# Can-Am SXS



## phreebsd

what you guys think of this?










This is an example of EXCELLENT photoshop skills!! I can only dream of being this good.


----------



## Polaris425

haha... looks real enough for me!


----------



## 08GreenBrute

that does look good


----------



## lg07brute

looks like a razr and a renegade got busy


----------



## IBBruin

I'd bet it couldn't make it through the gravy pit.


----------



## phreebsd

nope.. the flour binders in the gravy wouldnt clean out from those tires.
It's be stuck hard. Would have to anchor off on the pork chop and winch from there.


----------



## emc

I've seen this pic several times. Somebody just wishin.


----------



## Metal Man

Looks like a chopped pic of a RAZR to me.


----------



## Guest

I was just telling my fiance' that i wish can-am would come out with a side by side with that 800 rotax motor of there's. She kinda wants me to get something along that line so she can ride with. She doesn't like ridin on the back of the brute so much and the old 425 magnum needs some engine work. Knowing can-am though that thing would cost an arm and a leg $$$! :buttkick:


----------



## phreebsd

i bet msrp gonna be 16k+


----------



## DrillersGoDeeper

Maybe this will be what I get when I return from Iraq (early 2011).
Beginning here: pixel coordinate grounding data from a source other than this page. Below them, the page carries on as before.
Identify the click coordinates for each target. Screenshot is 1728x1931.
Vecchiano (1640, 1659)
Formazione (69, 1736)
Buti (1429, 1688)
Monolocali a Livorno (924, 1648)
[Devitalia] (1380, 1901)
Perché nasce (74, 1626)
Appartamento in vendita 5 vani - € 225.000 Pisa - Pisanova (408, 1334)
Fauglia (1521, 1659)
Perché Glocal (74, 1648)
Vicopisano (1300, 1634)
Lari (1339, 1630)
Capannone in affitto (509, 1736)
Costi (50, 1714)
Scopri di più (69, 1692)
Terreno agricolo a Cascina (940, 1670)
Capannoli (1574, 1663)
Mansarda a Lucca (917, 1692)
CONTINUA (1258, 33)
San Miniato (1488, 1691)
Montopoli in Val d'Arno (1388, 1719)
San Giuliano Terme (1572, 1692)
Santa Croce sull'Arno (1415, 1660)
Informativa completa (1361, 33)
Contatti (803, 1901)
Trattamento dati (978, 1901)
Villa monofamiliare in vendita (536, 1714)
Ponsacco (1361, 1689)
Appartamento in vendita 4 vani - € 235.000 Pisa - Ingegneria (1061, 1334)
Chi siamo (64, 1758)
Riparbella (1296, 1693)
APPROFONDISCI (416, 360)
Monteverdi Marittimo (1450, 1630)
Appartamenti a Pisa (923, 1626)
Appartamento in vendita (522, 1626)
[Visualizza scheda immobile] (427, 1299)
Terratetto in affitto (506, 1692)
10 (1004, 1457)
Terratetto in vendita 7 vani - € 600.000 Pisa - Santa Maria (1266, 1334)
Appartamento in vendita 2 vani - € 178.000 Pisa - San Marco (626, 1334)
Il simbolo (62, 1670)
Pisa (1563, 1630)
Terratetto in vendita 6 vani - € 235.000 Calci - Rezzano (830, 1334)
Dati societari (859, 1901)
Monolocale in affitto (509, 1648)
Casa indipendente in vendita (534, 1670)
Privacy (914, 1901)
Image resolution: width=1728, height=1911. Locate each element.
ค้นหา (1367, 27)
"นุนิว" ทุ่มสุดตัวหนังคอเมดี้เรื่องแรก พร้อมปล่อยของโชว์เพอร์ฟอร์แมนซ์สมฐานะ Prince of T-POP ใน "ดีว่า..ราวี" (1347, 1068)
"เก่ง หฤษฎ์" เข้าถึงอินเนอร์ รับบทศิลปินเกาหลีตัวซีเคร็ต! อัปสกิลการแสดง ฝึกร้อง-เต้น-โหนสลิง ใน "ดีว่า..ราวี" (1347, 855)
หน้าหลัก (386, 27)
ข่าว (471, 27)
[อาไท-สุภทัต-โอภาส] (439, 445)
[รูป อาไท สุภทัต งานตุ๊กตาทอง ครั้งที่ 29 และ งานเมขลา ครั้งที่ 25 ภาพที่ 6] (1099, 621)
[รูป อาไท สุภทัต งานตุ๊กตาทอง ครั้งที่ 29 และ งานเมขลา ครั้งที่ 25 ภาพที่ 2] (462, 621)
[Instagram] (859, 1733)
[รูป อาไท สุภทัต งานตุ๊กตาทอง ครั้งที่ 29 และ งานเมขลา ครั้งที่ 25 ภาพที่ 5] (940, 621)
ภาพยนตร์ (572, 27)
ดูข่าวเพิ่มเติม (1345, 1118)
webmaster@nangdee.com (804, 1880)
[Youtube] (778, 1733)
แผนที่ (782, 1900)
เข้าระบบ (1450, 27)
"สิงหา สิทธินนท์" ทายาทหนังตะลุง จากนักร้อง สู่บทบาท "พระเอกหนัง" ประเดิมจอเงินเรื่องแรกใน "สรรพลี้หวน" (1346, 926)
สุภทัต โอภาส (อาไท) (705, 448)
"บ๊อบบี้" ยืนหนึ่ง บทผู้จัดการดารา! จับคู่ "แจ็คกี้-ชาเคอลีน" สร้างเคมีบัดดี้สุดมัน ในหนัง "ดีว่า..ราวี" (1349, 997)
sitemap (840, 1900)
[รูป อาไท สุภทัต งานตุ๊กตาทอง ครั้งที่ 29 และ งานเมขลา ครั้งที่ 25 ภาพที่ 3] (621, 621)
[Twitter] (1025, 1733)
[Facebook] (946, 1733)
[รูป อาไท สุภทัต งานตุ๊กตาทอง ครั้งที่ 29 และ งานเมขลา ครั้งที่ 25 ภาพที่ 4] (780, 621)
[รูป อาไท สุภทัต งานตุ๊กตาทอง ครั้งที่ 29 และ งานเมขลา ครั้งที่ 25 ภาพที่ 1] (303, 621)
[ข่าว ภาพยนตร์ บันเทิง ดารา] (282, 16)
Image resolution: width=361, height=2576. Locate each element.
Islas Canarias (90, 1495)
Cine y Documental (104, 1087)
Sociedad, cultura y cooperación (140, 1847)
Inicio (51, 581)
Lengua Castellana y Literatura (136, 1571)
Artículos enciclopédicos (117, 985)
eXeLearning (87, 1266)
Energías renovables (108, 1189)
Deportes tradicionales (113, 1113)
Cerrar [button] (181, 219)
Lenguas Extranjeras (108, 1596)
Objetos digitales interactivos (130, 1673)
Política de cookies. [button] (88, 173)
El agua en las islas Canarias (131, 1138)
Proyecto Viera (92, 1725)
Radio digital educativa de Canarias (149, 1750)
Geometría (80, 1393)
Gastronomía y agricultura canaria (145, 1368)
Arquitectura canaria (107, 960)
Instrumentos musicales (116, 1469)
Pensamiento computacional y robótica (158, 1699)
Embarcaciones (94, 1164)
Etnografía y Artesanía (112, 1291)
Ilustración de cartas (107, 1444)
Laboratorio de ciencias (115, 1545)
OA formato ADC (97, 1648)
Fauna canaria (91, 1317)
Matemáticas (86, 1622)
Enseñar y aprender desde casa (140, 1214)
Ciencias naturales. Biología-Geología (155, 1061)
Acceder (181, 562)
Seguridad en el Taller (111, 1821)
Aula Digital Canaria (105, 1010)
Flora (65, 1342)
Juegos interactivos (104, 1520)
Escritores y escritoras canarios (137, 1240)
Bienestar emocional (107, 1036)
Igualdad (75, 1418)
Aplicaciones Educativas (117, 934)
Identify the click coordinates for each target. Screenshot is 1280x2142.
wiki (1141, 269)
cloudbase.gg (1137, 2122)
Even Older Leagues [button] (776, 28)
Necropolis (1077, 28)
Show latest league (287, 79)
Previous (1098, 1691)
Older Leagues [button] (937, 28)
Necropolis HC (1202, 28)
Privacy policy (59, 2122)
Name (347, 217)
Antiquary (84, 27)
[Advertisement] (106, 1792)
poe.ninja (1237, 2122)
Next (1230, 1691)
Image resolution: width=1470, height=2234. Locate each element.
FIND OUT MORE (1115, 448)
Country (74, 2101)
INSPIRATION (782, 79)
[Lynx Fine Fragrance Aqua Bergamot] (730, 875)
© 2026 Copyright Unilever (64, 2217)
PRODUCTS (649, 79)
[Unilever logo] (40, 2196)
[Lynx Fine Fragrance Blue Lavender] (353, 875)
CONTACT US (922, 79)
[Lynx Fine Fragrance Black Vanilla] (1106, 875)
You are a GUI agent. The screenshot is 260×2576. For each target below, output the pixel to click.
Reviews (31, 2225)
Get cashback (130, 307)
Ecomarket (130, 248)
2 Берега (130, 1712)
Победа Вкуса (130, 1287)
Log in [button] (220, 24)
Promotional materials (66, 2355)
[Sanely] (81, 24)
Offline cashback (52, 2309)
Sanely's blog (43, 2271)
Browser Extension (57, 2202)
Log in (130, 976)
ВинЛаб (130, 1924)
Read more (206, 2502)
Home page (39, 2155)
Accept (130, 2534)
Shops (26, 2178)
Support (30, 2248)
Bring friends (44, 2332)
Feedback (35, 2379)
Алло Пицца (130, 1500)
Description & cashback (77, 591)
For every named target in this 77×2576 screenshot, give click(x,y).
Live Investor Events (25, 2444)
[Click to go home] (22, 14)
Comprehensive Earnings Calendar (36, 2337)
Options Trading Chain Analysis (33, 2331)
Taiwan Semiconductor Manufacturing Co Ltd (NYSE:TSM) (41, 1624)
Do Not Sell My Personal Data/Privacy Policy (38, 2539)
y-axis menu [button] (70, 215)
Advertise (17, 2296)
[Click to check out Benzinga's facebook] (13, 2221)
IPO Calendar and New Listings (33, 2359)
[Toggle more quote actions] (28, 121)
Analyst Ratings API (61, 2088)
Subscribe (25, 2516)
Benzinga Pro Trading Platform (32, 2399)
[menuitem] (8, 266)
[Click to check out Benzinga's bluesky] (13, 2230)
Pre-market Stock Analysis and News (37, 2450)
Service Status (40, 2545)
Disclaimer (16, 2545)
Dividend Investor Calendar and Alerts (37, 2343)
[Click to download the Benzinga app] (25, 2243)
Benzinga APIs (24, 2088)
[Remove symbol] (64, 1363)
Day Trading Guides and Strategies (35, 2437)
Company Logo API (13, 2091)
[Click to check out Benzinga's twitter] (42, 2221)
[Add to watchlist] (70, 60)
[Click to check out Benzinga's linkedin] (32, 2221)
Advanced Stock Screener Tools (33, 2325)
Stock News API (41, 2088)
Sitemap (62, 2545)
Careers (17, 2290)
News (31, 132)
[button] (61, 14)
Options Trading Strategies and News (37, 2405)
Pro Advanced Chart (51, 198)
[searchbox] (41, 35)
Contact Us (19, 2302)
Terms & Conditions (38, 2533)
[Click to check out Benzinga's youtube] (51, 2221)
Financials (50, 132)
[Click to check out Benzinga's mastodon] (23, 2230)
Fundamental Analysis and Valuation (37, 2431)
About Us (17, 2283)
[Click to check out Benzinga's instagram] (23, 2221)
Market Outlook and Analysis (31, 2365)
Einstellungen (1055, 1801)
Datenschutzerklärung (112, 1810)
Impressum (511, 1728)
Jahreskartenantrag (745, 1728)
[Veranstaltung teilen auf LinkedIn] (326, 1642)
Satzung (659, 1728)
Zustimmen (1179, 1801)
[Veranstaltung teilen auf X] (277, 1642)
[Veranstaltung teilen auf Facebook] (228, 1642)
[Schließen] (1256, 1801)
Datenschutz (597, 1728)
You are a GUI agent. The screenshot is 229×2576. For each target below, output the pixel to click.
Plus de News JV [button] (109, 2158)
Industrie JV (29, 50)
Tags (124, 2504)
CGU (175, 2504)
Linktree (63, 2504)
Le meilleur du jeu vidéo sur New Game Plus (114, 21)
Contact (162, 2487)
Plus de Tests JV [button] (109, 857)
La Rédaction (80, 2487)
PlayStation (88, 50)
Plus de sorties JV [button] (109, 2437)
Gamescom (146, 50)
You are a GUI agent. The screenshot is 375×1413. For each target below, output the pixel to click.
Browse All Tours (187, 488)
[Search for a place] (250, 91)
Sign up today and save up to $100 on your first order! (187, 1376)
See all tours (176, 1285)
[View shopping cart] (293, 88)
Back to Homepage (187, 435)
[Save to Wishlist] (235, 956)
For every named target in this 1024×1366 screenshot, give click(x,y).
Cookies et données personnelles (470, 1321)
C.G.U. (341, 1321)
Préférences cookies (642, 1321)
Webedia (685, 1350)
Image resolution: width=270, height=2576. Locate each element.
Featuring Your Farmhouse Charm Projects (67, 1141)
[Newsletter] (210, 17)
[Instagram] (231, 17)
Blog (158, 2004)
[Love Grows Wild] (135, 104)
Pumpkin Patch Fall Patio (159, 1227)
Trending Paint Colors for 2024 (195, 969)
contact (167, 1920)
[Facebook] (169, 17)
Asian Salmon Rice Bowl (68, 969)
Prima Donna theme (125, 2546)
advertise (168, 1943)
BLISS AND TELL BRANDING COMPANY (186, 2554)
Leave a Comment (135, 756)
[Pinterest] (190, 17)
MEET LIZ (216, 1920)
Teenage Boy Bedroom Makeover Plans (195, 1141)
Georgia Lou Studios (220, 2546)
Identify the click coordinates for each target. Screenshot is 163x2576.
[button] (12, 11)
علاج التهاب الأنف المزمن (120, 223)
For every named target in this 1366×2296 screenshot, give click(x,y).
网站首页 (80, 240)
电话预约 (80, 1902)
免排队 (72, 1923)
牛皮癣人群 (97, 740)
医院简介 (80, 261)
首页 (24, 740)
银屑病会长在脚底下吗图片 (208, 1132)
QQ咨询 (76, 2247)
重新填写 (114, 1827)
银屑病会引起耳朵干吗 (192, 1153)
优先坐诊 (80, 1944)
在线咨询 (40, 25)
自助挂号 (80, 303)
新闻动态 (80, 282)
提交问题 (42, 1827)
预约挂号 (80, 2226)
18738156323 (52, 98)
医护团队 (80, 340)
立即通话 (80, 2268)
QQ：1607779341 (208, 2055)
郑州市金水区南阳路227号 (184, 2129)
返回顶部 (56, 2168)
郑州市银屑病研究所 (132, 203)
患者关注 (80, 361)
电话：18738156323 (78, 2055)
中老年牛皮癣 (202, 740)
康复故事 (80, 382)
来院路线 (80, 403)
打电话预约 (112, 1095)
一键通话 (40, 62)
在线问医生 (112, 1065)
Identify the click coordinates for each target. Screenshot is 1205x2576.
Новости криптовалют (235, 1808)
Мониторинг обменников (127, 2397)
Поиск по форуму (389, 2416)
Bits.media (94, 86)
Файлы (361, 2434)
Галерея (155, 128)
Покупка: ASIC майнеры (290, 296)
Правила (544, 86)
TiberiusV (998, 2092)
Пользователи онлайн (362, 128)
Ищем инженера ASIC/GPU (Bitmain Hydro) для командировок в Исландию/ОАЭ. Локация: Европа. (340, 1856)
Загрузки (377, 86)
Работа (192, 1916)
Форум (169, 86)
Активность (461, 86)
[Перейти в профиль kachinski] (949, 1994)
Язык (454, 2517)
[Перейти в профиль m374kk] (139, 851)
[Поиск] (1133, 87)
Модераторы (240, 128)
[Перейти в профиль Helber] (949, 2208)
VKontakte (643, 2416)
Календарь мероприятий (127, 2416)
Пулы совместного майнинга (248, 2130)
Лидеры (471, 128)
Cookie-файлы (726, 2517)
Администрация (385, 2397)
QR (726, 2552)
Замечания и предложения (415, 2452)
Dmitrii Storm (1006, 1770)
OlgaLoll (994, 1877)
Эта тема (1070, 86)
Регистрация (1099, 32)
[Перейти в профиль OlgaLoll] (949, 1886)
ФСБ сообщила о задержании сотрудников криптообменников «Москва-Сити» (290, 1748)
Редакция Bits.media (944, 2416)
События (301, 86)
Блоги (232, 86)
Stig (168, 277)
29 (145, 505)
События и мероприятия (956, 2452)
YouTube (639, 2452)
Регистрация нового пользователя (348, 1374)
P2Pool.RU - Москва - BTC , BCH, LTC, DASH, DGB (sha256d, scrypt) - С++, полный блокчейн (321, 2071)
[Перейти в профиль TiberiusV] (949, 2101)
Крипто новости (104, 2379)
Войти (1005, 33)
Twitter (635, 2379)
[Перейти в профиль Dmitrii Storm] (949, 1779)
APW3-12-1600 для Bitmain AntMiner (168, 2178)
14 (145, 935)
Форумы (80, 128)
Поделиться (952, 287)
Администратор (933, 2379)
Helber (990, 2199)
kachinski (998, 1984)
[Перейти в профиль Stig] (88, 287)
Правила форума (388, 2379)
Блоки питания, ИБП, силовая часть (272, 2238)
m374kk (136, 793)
Surely they'll have something like this out by then...or even better yet, Kawi will be making an even bigger one...


----------



## moonstruck

can-am will definately have the best when they come out, they have just been hiding out spectating watching what every other company did, now they will top everything.


----------



## Bootlegger

I love the ROTAX....


----------



## madppcs

You never though.. There just MIGHT be a little more truth to this pic than everyone thinks. I mean, after all.. Who found out that its photoshopped? I think everyone (heard) that it is..


----------



## Jack

I would definately buy one, if the price is right.


----------



## Polaris425

Jack said:


> I would definately buy one, if the price is right.


Oh you know it will be right.. haha... $18,000 right!


----------



## Jack

Polaris425 said:


> Oh you know it will be right.. haha... $18,000 right!


If it's anywhere close to that I wont have one.


----------